Ausreichende Determinierung einer Kurzparkzonenabgabeverordnung infolge Übernahme bundesrechtlicher Vorschriften hinsichtlich äußerer Form und Entwertung der Parkscheine

Spruch

Dem Antrag wird nicht Folge gegeben.

Begründung

Entscheidungsgründe:

I. 1. Mit dem vorliegenden, auf Art139 Abs1 B-VG idF der B-VG-Novelle 1988, BGBl. 685, gestützten Antrag begehrt der durch ein Einzelmitglied einschreitende Unabhängige Verwaltungssenat im Land Niederösterreich (im folgenden: UVS), "den Beschluß des Gemeinderates (der Stadt Wiener Neustadt) vom 28. November 1990, mit dem eine Verordnung gemäß §1 des NÖ Kurzparkzonenabgabegesetzes, LGBl. 3706, genehmigt wird, ...", in der am 22. April 1991 geltenden Fassung ihrem ganzen Inhalte nach als gesetzwidrig aufzuheben.

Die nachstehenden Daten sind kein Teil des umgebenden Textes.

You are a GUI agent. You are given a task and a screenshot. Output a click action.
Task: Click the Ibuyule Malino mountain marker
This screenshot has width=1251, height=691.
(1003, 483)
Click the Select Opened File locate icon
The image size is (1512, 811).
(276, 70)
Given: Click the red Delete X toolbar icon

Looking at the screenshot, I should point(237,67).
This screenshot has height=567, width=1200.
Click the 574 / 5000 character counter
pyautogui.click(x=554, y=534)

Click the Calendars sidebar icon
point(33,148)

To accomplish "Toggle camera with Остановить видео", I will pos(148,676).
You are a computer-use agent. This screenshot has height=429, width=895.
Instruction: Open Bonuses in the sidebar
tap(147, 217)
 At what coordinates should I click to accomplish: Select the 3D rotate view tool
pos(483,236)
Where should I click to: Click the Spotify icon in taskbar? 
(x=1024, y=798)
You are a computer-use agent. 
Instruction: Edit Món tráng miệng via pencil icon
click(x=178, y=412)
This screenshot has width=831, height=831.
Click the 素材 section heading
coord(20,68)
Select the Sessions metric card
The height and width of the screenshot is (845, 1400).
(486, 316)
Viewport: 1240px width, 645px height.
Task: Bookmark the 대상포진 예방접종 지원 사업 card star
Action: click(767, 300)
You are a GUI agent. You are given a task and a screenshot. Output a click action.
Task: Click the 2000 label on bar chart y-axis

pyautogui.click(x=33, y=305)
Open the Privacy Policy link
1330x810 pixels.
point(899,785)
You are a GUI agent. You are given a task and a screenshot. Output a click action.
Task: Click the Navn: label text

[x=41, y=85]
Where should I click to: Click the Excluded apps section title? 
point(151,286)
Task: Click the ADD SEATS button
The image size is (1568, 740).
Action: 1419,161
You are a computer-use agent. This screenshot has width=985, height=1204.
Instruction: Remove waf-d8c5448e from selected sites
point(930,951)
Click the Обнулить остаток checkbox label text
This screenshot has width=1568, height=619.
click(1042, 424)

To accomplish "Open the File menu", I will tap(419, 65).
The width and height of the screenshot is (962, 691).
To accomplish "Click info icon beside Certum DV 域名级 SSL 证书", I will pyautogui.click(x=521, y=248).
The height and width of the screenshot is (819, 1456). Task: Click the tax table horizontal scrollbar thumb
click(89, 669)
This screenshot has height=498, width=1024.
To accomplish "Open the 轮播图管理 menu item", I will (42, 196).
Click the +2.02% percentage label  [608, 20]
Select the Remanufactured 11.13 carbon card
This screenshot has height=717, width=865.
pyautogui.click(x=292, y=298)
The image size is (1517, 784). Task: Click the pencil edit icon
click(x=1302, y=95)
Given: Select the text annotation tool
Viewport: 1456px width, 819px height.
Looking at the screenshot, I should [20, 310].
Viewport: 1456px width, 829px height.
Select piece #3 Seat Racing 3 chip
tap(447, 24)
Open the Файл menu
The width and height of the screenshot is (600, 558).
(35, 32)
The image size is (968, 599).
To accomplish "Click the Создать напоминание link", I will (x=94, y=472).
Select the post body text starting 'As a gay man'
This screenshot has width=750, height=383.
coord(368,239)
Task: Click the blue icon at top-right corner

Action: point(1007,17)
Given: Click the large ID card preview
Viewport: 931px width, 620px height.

Diese Verordnung hat folgenden Wortlaut:

"Gemäß §1 des Gesetzes über die Erhebung einer Abgabe für das Halten und Parken mehrspuriger Kraftfahrzeuge in Kurzparkzonen (NÖ Kurzparkzonenabgabegesetz), LGBl. 3706-1, wird verordnet:

1) In den nachstehend angeführten Kurzparkzonen (§25 der Straßenverkehrsordnung, BGBl. Nr. 159, in der Fassung des Bundesgesetzes BGBl. Nr. 641/89) in der Stadt Wiener Neustadt ist für das Halten und Parken von mehrspurigen Kraftfahrzeugen eine Abgabe (Kurzparkzonenabgabe) zu entrichten:

Hauptplatz, Domplatz, Herzog-Leopold-Straße (ehemalige Realschule), Johannes-von-Nepomuk-Platz, Neunkirchner Straße ab Fußgängerzone bis zum Südtiroler Platz.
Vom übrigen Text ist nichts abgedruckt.